13. The method of claim 11, wherein each processor core of the first subset of processor cores is implemented with the different physical characteristic by being implemented to provide a first clock path between the processor core and the PLL that is faster than a second clock path between each processor core of the second subset of processor cores and the PLL.

14. The method of claim 13, wherein the PLL is physically located closer to the first subset of processor cores than the second subset of processor cores.

15. The method of claim 11, wherein:

each processor core of the first subset of processor cores is implemented with the different physical characteristic by being optimized to operate at a first minimum voltage/frequency operating point and a first maximum voltage/frequency operating point; and

the first minimum voltage/frequency operating point and the first maximum voltage/frequency operating point are higher than a second minimum voltage/frequency operating point and a second maximum voltage/frequency operating point, respectively, of the second subset of processor cores.
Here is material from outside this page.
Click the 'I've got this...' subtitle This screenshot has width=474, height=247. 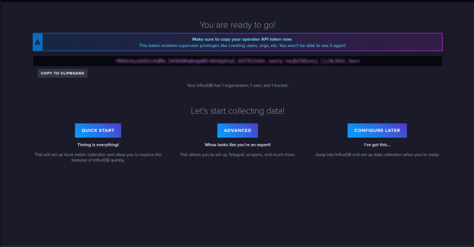(x=377, y=144)
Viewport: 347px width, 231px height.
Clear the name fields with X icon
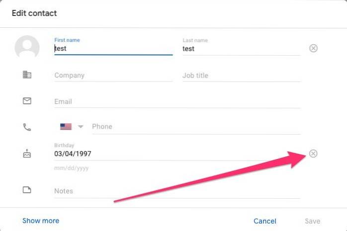[313, 48]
16. The method of claim 15, wherein:

the first maximum voltage/frequency operating point corresponds to a peak single-thread frequency; and

the second maximum voltage/frequency operating point corresponds to a peak multi-thread frequency that is lower than the peak single-thread frequency.

17. The method of claim 11, wherein:

each processor core of the first subset of processor cores is implemented with the different physical characteristic by being implemented using a first plurality of library cells optimized for the higher operating frequency; and

each processor core of the second subset of processor cores is implemented using a second plurality of library cells optimized for energy efficiency.
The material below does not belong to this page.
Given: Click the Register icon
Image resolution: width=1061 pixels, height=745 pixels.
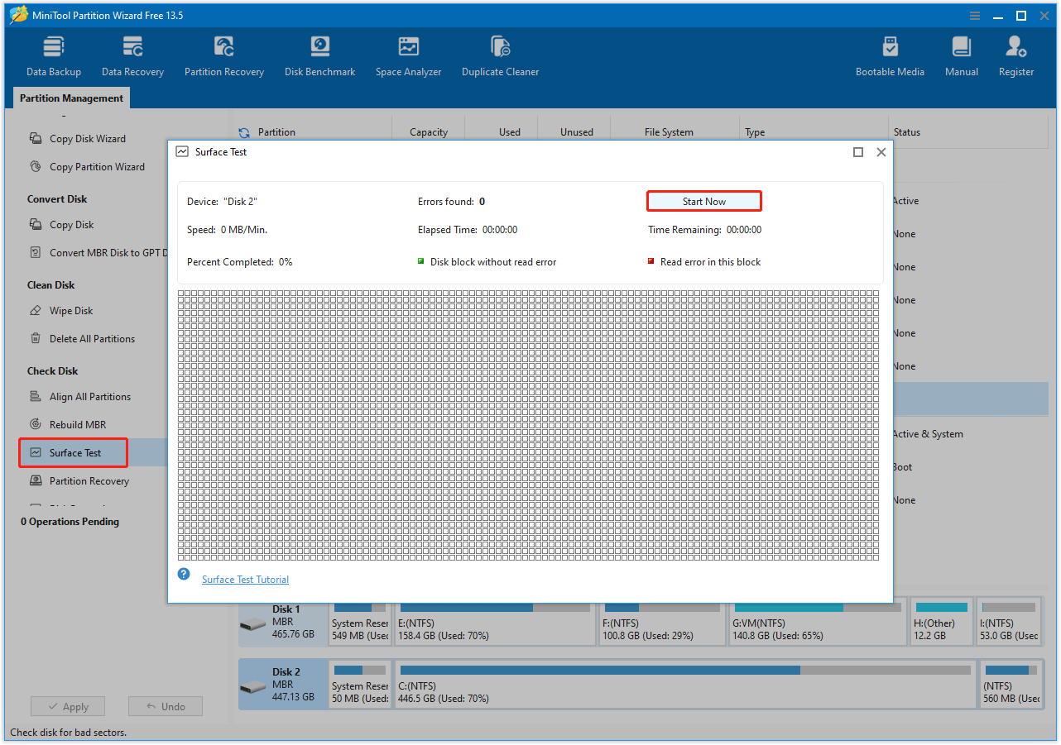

18. The method of claim 11, wherein:

each processor core of the first subset of processor cores is implemented with the different physical characteristic by being implemented using a plurality of block head switches (BHS); and

each processor core of the second subset of processor cores is implemented using a plurality of globally distributed head switches (GDHS).

19. A non-transitory computer-readable medium, having stored thereon computer-executable instructions that, when executed, cause a processor device of a processor-based device to:

determine, while only one or more processor cores of a first subset of processor cores of a plurality of processor cores of a core cluster are active, that one or more processor cores of a second subset of processor cores of the plurality of processor cores have become active, wherein:

the core cluster comprises a phase-locked loop (PLL);

the plurality of processor cores are based on a common instruction set architecture (ISA);

each processor core of the plurality of processor cores is configured to operate synchronously based on a same clock signal from the PLL;

each processor core of the first subset of processor cores is implemented with a different physical characteristic relative to the second subset of processor cores; and

the different physical characteristic enables a higher operating frequency of each processor core of the first subset of processor cores that that of each processor core of the second subset of processor cores; and

responsive to determining that the one or more processor cores of the second subset of processor cores have become active, switch the core cluster from a first dynamic voltage and frequency scaling (DVFS) state to a second DVFS state lower than the first DVFS state.

20. The non-transitory computer-readable medium of claim 19, wherein the computer-executable instructions further cause the processor-based device to:

determine that only the one or more processor cores of the first subset of processor cores are now active among the plurality of processor cores; and

responsive to determining that only the one or more processor cores of the first subset of processor cores are now active, switch the core cluster to a third DVFS state higher than the second DVFS state.